Fit Bits: Battle Wounds & Runners


Photo I. Hanewicz

My wrapped knees after falling on the track.

Isabel Hanewicz, RHStoday Editor-in-Chief

At one point, all runners will ask themselves one question: why am I doing this?

My moment came Saturday, Leto High School, around 8:30 in the morning. I was just passing the 200m mark of my 1600m race (for those of you non-track athletes, that means I was about half-a-lap into a four-lap race), when someone – or maybe it was my own clumsiness – tripped me.

I remember falling.

Then I remember slamming facedown onto the track. In the milliseconds it took me to realize I was, in fact, lying on the track as the rest of the runners ran around me, all I could think was: I have to get up and race now.
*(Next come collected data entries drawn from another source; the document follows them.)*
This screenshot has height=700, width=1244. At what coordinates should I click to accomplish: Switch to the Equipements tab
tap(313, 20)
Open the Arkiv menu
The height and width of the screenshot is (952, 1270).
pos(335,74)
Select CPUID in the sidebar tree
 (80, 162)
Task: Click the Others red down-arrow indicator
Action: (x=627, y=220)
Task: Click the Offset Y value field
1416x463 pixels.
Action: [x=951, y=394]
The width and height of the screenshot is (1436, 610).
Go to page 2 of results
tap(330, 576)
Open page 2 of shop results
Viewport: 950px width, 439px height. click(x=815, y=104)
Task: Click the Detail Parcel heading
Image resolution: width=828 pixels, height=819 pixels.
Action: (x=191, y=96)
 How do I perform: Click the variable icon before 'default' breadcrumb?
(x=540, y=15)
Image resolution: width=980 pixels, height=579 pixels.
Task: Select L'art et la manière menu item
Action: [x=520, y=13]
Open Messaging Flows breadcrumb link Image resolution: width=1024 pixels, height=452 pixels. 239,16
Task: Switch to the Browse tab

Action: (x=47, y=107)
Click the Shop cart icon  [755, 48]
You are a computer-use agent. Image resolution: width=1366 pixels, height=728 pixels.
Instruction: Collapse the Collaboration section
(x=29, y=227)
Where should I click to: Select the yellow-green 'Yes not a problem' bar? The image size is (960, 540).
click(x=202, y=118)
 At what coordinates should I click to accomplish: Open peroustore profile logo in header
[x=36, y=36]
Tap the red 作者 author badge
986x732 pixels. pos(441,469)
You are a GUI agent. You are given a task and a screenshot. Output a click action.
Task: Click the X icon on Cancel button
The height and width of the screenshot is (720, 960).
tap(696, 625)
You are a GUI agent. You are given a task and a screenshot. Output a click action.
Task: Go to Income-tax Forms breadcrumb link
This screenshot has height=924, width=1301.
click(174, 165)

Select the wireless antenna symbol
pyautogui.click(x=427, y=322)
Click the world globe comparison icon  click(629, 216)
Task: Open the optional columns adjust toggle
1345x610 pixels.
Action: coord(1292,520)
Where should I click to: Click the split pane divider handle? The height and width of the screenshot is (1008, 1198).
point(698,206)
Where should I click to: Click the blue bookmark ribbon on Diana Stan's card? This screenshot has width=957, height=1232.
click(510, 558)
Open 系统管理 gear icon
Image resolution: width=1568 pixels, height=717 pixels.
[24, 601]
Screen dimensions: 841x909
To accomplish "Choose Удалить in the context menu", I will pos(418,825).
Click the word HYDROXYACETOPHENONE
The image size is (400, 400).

Quicker than I certainly thought I’d be, I scrambled back up, making my way around the groups of people I shouldn’t have been racing next to in the first place.

Coming around the curve after my fall, I made the idiotic mistake of glancing down at my knee. I saw a glimpse of red, then immediately looked up. Okay, Isabel, don’t do that again, I thought to myself. Just don’t think about it.

The next three laps can be summarized in one word: painful. My hands, which skidded along the rubber track as I attempted to brace my fall, throbbed with a stinging vengeance that got louder with every pump of my arms.

Every time I tried to speed up, my right knee felt stiff, making the slow 6:30 pace I was running seem challenging. It wasn’t a pain, exactly – more like an argument: my mind was telling my right knee to stride faster, my knee responding that it was actually unable to do that at the moment.

This silent conversation continued throughout the rest of the race, which I finished in a fairly unimpressive 6:35 or so. Honestly, I didn’t ask for my time. I crossed the finish line and immediately hobbled over to the trainer’s tent, realizing that not one but both of my knees were bleeding.

“Excuse me,” I told him, trying to sound polite and not pained. “Could you bandage these for me?”

The trainer, probably seeing his first patient of the day, gave me a bemused look and nodded, proceeding to wrap up my knees with so much pre-wrap and athletic tape that it looked like I was wearing a volleyball player’s kneepads.

Standing on the infield, looking down at my beat-up knees, I couldn’t help but think how weird our sport must seem to some.

One of the only things I tell all newbies before their first race is that no matter what happens, you keep going. Fall down, get up. Shoe comes off, run without it. Get spiked in the shins, throw up, whatever it is, just keep running.

I often joke that running is a sport for the slightly masochistic, as loving running requires embracing the pain of running. Fast, slow, fat, skinny – runners are a strange breed, bound together by a common interest.

For a runner, I think each run has a different motivation.

Often, we’re running towards a goal, a dream, a desire, whether it be based in running or not. Each step, we imagine ourselves chasing down our destiny, as if fate will speed up if our pace does.

Other times, we’re running away from something, such as the stress and troubles of a particular day, fooling ourselves into thinking that each step further down the road is a step further away from our troubles.

I’ve always told myself not to run angry. But every time I’m upset, I somehow find myself lacing up my running shoes and sprinting out the door, practically sprinting the first mile of an easy run because I’m convinced that I will somehow prove something or someone wrong if I can only run just a little bit faster.

After 15 minutes or so, I usually end up leaning on the railing of Bayshore Boulevard, gasping for breath after flying down the sidewalks in an attempt to run away the pain, yet all I’ve done is add to it.

Why do I run?

Because I’m a runner, and runners are hardwired to endure whatever obstacles are thrown our way. Nothing, not even a rubber track and bleeding knees, can keep me down for good.